Identify each line below that contains the word "will", and copy it out.

▼

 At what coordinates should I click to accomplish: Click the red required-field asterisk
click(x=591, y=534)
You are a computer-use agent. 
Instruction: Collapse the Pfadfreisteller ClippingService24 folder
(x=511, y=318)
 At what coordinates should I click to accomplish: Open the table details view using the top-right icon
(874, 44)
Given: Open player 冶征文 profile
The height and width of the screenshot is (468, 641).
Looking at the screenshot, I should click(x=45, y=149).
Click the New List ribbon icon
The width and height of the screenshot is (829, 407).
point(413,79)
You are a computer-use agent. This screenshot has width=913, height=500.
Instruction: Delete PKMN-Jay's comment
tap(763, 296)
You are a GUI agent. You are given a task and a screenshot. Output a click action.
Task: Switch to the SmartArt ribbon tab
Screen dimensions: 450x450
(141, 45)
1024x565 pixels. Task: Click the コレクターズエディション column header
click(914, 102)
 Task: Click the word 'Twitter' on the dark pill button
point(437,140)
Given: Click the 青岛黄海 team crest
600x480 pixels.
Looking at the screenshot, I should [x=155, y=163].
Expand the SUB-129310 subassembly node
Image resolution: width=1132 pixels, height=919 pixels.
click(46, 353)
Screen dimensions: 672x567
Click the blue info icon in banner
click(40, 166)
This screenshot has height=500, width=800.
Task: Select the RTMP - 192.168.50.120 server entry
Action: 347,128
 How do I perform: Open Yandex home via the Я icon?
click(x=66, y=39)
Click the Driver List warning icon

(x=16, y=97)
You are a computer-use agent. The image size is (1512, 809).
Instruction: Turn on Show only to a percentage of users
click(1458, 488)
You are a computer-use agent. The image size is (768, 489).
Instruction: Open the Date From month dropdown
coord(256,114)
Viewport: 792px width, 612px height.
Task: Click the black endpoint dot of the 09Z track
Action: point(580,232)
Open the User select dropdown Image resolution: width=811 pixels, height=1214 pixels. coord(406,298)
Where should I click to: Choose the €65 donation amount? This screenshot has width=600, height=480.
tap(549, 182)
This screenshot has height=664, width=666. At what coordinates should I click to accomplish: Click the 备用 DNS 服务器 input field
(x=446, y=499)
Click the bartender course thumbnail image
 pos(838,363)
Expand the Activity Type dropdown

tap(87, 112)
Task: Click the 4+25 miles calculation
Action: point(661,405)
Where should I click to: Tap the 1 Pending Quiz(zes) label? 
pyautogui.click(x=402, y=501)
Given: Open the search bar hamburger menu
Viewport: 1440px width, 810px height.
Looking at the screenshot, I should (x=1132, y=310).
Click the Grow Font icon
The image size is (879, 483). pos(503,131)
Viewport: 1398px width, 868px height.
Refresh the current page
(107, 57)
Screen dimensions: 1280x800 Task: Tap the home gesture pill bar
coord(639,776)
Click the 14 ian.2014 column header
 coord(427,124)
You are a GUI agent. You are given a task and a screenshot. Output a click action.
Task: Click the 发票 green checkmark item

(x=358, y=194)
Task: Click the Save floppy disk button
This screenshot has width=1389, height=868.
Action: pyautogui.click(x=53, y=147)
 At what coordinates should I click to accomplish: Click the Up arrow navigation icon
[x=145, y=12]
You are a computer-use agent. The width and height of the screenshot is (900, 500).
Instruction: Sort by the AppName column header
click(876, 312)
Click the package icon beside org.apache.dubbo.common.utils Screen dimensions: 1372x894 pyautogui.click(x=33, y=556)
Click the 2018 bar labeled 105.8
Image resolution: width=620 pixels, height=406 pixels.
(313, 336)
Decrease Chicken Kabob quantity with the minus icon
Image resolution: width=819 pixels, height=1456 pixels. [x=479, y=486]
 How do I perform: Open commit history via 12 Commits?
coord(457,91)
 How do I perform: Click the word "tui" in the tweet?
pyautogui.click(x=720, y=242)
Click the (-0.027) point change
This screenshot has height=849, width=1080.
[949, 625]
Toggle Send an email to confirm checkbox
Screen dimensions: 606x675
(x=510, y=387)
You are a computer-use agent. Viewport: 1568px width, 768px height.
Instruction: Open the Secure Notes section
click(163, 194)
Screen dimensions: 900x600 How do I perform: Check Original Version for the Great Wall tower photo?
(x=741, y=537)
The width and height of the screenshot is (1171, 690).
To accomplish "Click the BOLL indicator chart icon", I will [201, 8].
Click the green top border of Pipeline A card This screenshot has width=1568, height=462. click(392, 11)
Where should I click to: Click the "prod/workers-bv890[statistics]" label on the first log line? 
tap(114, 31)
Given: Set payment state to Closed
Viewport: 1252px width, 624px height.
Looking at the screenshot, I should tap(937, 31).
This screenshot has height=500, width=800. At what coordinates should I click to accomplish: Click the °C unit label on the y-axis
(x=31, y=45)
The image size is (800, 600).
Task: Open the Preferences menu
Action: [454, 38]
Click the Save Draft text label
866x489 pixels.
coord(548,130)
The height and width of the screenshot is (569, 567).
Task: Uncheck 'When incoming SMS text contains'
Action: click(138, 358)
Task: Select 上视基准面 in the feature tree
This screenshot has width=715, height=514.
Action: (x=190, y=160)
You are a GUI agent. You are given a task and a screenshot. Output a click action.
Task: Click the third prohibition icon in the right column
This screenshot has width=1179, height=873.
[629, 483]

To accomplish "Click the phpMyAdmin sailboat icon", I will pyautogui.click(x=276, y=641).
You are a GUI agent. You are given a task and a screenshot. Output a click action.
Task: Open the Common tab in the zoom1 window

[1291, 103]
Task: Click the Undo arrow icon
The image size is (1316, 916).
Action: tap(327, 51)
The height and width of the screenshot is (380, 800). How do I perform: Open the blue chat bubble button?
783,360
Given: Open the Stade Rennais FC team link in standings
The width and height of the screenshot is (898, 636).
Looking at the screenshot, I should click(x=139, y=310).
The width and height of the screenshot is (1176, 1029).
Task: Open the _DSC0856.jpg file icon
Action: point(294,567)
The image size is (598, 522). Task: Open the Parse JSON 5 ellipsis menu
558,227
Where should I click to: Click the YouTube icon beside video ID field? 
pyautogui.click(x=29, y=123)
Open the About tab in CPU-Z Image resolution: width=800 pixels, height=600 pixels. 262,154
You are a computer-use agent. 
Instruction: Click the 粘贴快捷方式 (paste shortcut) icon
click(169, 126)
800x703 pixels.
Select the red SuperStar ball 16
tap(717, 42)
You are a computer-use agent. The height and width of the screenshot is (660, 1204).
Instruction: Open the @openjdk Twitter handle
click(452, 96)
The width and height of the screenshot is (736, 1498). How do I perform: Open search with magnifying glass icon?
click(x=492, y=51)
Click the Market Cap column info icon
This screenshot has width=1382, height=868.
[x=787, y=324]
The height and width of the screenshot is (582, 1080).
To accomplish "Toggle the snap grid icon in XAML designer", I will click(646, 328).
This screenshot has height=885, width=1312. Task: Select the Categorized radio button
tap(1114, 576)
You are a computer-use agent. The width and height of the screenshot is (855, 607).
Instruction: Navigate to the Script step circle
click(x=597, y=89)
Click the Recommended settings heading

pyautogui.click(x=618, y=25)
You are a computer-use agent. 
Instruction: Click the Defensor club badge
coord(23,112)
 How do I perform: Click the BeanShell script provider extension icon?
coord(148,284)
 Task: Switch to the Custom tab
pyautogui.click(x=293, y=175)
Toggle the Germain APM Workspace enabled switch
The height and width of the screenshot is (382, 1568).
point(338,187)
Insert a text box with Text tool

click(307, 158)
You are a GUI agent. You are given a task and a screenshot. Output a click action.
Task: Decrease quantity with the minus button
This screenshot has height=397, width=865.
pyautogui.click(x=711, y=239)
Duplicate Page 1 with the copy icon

▲

Worked solution:
To accomplish "Click the BOLL indicator chart icon", I will [201, 8].
To accomplish "Click the phpMyAdmin sailboat icon", I will pyautogui.click(x=276, y=641).
To accomplish "Toggle the snap grid icon in XAML designer", I will click(646, 328).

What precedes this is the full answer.